Arfa will no longer incubate any brands. Instead, Chord will exclusively sell to other brands the headless e-commerce software and data products that underpinned Arfa’s technology. As programmatic features of any kind gain popularity within the growing e-commerce space, headless commerce offers brands more flexibility and customization. The rebrand announcement on Wednesday was joined by two others: The company raised $18 million in a Series A led by Eclipse Ventures, and it acquired business intelligence platform Yaguara which will be absorbed into Chord.
“Our philosophy on the future of e-commerce has not changed. What happened in 2020 is an accelerant,” said Henry Davis, Chord COO and co-founder. “With Arfa, we were going to set up a platform to create a bunch of brands using the [headless commerce] model [that] we thought future brands were going to be developed. Now, rather than us having a handful of brands leading the way, we want to support all those entrepreneurs that are rapidly agreeing [with our philosophy].”
Davis started Arfa together with Bryan Mahoney, former Glossier CTO and current Chord CEO. Davis and Mahoney declined to provide the ownership status of Hiki and State Of going forward, but confirmed the brands will still exist. Hiki debuted in March 2020 with a suite of personal care products such as wipes, deodorants and body powder. It was followed up by the launch of menopause brand State Of in Aug. 2020. The idea was that Arfa would incubate brands and co-create products with a “Collective” of everyday consumers, and those members would receive 5% of profits from brands. But Davis and Mahoney declined to comment on the status of the collective.
By the time of its launch in March 2020, Arfa had raised a $7 million seed round from investors including Forerunner Ventures, Index Ventures and Thrive Capital. Ariel Wengroff and Helen Steed helped create Hiki and State Of, respectively; neither are involved in Chord, but remain shareholders. Steed’s new creative agency Steed & Friends worked on Chord’s rebranding work, according to Davis.

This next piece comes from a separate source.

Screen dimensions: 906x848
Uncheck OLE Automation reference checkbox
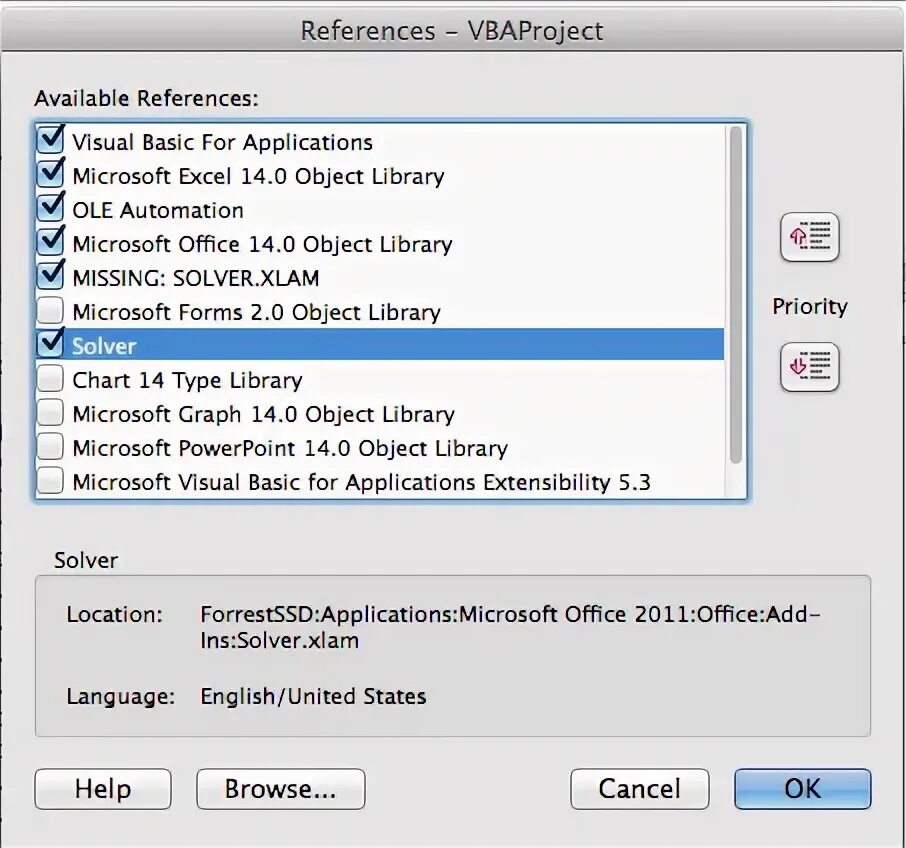[x=50, y=209]
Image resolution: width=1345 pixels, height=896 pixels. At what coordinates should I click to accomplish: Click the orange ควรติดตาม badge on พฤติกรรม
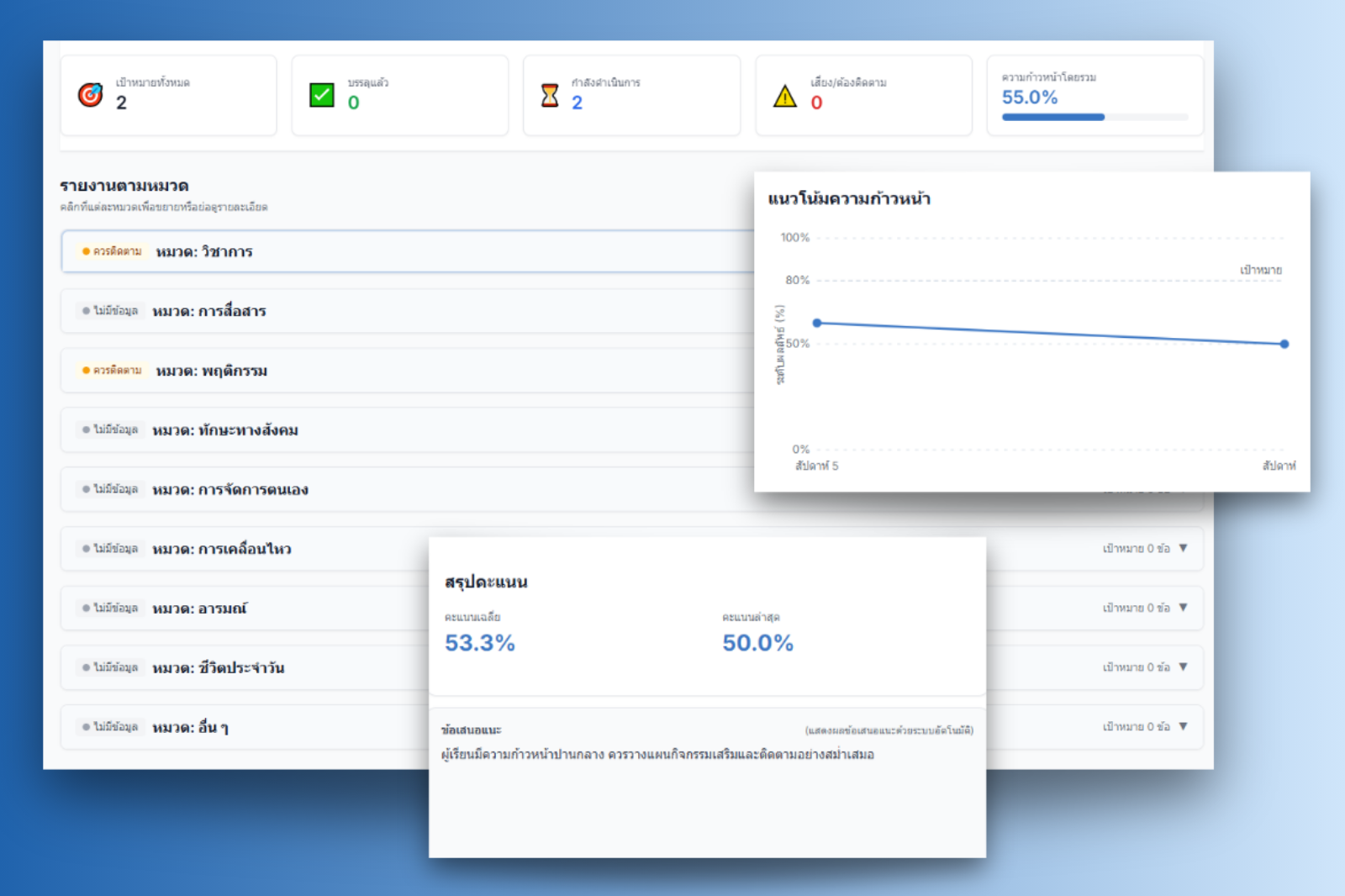point(112,371)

“After the launch of State Of, the amount of inbound interest [we received] in headless commerce caused Henry and I to pause and ask ourselves: ‘Do we want to keep creating brands, or is this opportunity even bigger?'” said Mahoney.

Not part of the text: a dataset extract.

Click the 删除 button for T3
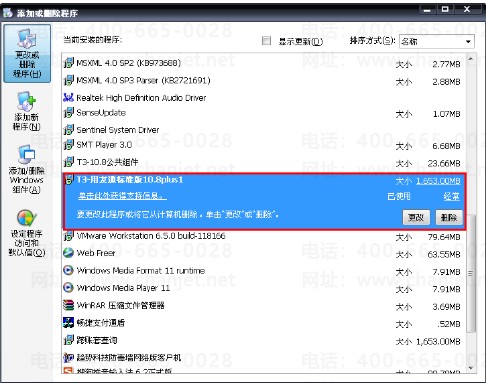Screen dimensions: 486x383 [x=449, y=218]
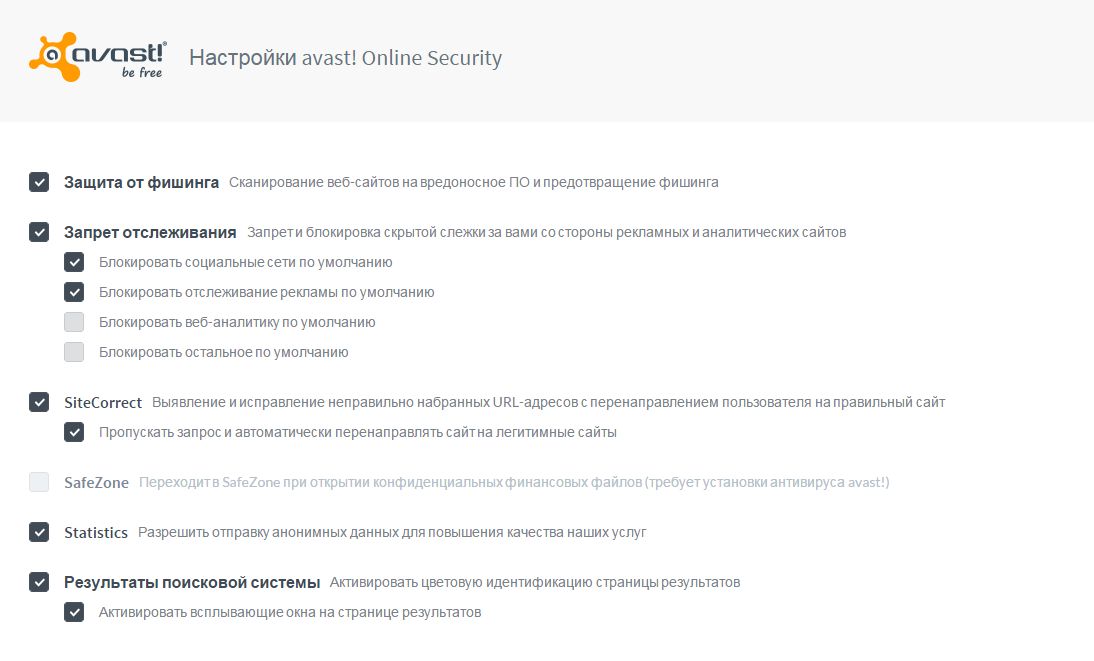
Task: Click the Запрет отслеживания heading text
Action: point(150,232)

Mahoney said that several brands will begin working with Chord-powered e-commerce sites following the rebrand announcement, though he declined to state how many or which brands. Other headless commerce platforms include Shopify Plus, Magento and Big Commerce. Mahoney said the interest in Yaguara was the company’s first-party data ingestion, data visualization and data abstraction capabilities. As DTC alums, Davis and Mahoney said that DTC brands have adopted a level of sameness in products, marketing and target customers, but that headless commerce and movement toward first-party data can facilitate more diverse strategies.
“In DTC e-commerce, so much money is chasing the same lookalike audiences with [product] offerings that are the same,” said Davis. “As brands move to more first-party data, that removes the commoditization of data and [requires brands to ask themselves], ‘What do we actually understand about our customer?’ This was also central to the Arfa thesis.”